Question: Any way to rein in a hazardous leader?

If someone's leading me big, to the point of risking crashing me into someone else, I start making my movements smaller - and if I really see myself about to collide with someone, I just stop carrying out the move, although I keep the rhythm and step in place.
this.

the lady can go or not go, and can make movements & steps smaller. so much is up to her, especially in WCS. she holds all the power in partner dance, IMO, because she can simply NOT MOVE in response to a lead. :)

course, then peach, you might not have had as much fun with the guy!
 
Followers can't always stop a leader from changing the slot 90 degrees... there is one big leader who does this to me, and there is NO WAY that I could stop that change of direction without getting hurt.

On the usually crowded social floor, dancers rely on others around them to be somewhat predictable. When doing a dance that is primarily a slot, and most people are orientated in the same direction, when a couple starts changing it up drastically, a whole lot of people become affected!

When I find myself in a slot that is not in the same direction as most other dancers, I also start paying more attention to the dancers around me so that I don't run into someone.

It is one thing to do some hour glass shaping, or to widen the slot when safe, or to major changes of slot orientation on an uncrowded floor where space allows and one doesn't have to create the space by "pushing" others out...
 
You probably couldn't or shouldn't stop him from leading the 90 degree pattern change. However, there is still a huge difference in size. Turning 90 degrees for a barrel roll is much smaller than throwing in lock step combos. He should be aware enough to make sure that 90 degree move will work and then all should be fine.

When the floor is tight, my partners do a good job of helping me sense how close we are to other couples. Most couples are pretty good about sharing space and not encroaching upon each other no matter how big they are dancing.
 
My question would be...how many times did you bump into other couples? If you didn't more than once or twice, then I'd say he's not a hazardous leader, and that he's got the floorcraft to take up more space on the floor.
 
If someone's leading me big, to the point of risking crashing me into someone else, I start making my movements smaller - and if I really see myself about to collide with someone, I just stop carrying out the move, although I keep the rhythm and step in place. An experienced leader will be able to tell why I am doing this, and some of them will catch on right away and adjust their style. Some leaders instead make a puzzled face, and then I explain that I was trying to avoid bumping into someone. At that point, if he doesn't get the message and adjust his style, not much else you can do other than choose not to dance with him again.

actually you can stop dancing at that moment and not even finish the song. some may consider that rude, but the purpose of etiquette is avoid giving offense when you don't mean to do so. when you have no intention of dancing with that person ever again, worrying about offending shouldn't be very high on the priority list.

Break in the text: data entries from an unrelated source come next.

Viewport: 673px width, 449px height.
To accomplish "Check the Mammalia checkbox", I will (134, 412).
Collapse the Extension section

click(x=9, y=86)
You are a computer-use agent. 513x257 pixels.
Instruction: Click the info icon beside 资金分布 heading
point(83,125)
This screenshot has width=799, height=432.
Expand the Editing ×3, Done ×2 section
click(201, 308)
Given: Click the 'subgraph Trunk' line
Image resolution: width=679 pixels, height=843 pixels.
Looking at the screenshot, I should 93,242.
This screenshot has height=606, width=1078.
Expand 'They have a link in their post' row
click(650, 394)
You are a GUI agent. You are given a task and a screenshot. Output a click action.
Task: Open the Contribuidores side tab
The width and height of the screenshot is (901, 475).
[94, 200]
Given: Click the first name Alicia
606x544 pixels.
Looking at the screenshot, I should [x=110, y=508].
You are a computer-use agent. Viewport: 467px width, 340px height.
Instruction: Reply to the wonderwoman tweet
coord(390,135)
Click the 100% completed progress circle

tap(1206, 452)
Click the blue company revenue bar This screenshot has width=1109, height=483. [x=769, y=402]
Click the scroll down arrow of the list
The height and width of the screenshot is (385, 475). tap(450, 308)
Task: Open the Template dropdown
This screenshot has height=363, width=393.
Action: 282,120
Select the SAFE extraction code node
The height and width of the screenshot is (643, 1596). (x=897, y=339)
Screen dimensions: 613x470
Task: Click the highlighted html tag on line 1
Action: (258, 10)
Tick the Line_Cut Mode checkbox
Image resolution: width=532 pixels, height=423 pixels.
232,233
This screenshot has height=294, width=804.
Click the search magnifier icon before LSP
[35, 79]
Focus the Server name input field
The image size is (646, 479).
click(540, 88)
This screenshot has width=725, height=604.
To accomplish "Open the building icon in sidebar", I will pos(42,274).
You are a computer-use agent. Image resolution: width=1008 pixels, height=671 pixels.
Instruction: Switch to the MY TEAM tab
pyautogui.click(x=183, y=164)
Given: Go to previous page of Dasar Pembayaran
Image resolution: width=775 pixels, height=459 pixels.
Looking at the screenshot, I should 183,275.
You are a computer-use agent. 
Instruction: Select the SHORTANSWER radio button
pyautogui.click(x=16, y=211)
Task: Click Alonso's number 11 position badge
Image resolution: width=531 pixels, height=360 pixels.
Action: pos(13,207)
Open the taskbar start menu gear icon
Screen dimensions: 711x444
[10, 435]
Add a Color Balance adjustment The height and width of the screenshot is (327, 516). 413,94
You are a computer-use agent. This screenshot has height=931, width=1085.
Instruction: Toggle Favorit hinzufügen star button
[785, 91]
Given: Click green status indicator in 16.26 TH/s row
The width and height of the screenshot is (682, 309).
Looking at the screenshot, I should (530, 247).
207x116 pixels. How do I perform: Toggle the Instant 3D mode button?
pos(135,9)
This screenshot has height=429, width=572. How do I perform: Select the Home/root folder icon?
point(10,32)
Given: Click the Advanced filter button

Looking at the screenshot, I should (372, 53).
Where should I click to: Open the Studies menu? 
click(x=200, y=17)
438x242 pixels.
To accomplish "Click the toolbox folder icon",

early on in my dance experience, i took a class where there wasn't really enough room for the number of students, and there was a significant amount of contact going on between people who weren't partners. every time we rotated partners, i immediately told my new partner that while i understood that we were supposed to practice the figure taught, i wasn't going to lead it unless we had room to do so without hitting anyone else. i still wasn't a very good leader at that point, but after that particular class, i noticed that more women started asking me to dance. that told me that many women place a premium on being able to trust a partner to look out for their well-being - above their technical ability to lead. some men never understand that.

other people also have little concern for how their actions adversely influence the people around them. if i ran the venue, i'd tell them quite plainly what behavior it was and to change their behavior or leave. while risking having such people drive other customers away is something i could use as a justifiable reason for doing so, i'd do it even if i risked losing business over it. some things are more important than money.
 
My question would be...how many times did you bump into other couples? If you didn't more than once or twice, then I'd say he's not a hazardous leader, and that he's got the floorcraft to take up more space on the floor.
Never once. I don't know how much was the result of other people taking care to stay out of our way.
 
Never once. I don't know how much was the result of other people taking care to stay out of our way.

if the leader in question has a rep for being careless, you can be sure the other leaders are driving defensively - though they made never say so out loud.